§ **Extract**
Content starts

Saturday, June 03, 2006

 

Stripper's Guide Blog Temporarily on Hold

Hi folks -
On Monday my wife Judy will be having major surgery. The surgery, and the reason for it, were pretty big surprises. We learned of the need for it just a few weeks ago after Judy went in for what was expected to be a routine examination. It's a scary time for her, and I must confess to being a bit of a wreck, too.

Since getting the news I've kept up my daily Stripper's Guide blog posts. It's a good way to get my mind off this whole situation for a little while every day. But now I have to focus on it 100%, and Stripper's Guide posts are going to have to take a short hiatus. Judy and I fully expect that the surgery will be a success and her recovery will be quick and complete, and that means I'll be back here very soon, nattering on once more about obscure comics.

If you're like me, you hate checking a blog every day only to find that there's no new post. If you'll look a little ways down on the sidebar, you'll find an icon for blogarithm.com. These folks have a neat service where they notify you via email when a blog (or any website for that matter) posts new content. I highly recommend the service, and if you want to be notified when the new posts are back here on the blog, they can take care of that for you.

Content ends

§ **What to do**
- 1) According to the blog post, on what day will Judy be having major surgery?
- 2) Please copy out the blog post starting with "Stripper's Guide Blog Temporarily" and going on through "about obscure comics.".
- 3) List every sentence in the blog post, counting its title, that contains the phrase "Stripper's Guide".

§ **Entries provided**
Content starts

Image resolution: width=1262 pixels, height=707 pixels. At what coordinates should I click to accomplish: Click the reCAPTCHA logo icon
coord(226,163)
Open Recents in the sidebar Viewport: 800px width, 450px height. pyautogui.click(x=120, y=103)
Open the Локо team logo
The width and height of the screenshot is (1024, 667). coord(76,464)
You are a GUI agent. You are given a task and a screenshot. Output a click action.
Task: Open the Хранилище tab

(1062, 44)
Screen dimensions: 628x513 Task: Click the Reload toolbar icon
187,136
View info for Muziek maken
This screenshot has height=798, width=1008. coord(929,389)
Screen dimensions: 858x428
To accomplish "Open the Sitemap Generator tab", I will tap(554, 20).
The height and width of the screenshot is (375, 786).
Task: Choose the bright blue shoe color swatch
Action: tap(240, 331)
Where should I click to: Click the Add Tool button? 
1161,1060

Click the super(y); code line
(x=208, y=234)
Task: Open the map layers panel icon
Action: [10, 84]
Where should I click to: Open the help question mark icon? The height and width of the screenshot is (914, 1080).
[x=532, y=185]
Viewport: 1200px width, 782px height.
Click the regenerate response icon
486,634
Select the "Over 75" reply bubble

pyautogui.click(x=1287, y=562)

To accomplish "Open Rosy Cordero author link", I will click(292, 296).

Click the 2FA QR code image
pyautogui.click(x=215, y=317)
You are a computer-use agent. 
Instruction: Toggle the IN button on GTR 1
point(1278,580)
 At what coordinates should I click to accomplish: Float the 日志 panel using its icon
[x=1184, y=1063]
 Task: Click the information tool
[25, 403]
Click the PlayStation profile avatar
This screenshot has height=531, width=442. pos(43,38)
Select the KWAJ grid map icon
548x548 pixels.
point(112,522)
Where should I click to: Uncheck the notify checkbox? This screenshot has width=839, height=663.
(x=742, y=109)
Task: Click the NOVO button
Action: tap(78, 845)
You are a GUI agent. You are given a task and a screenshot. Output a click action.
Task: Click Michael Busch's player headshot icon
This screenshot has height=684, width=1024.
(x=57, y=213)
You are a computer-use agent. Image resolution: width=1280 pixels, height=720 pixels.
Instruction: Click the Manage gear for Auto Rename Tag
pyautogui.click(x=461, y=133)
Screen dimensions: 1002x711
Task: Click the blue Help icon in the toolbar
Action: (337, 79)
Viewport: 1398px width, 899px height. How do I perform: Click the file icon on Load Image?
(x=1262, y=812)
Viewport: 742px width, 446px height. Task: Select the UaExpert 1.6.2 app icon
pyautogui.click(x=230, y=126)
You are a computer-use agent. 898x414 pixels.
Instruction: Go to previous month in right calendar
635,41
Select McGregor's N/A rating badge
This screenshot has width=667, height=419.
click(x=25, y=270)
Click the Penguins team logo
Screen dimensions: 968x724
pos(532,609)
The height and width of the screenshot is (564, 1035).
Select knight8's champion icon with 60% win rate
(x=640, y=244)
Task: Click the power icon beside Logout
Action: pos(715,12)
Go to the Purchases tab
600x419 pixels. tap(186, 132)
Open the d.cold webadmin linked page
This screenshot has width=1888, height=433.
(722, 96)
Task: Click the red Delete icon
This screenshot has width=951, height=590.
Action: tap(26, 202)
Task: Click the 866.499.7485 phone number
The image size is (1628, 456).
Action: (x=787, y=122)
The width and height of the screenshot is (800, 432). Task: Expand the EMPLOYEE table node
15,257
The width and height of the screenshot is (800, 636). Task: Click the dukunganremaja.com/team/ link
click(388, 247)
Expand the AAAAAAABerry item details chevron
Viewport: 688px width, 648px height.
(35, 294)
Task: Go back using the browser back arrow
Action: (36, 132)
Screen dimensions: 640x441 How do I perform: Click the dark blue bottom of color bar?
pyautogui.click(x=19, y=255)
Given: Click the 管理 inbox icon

Content ends

§ **Written answers**
- 1) On Monday.

- 2)
Stripper's Guide Blog Temporarily on Hold

Hi folks -
On Monday my wife Judy will be having major surgery. The surgery, and the reason for it, were pretty big surprises. We learned of the need for it just a few weeks ago after Judy went in for what was expected to be a routine examination. It's a scary time for her, and I must confess to being a bit of a wreck, too.

Since getting the news I've kept up my daily Stripper's Guide blog posts. It's a good way to get my mind off this whole situation for a little while every day. But now I have to focus on it 100%, and Stripper's Guide posts are going to have to take a short hiatus. Judy and I fully expect that the surgery will be a success and her recovery will be quick and complete, and that means I'll be back here very soon, nattering on once more about obscure comics.

- 3)
Stripper's Guide Blog Temporarily on Hold
Since getting the news I've kept up my daily Stripper's Guide blog posts.
But now I have to focus on it 100%, and Stripper's Guide posts are going to have to take a short hiatus.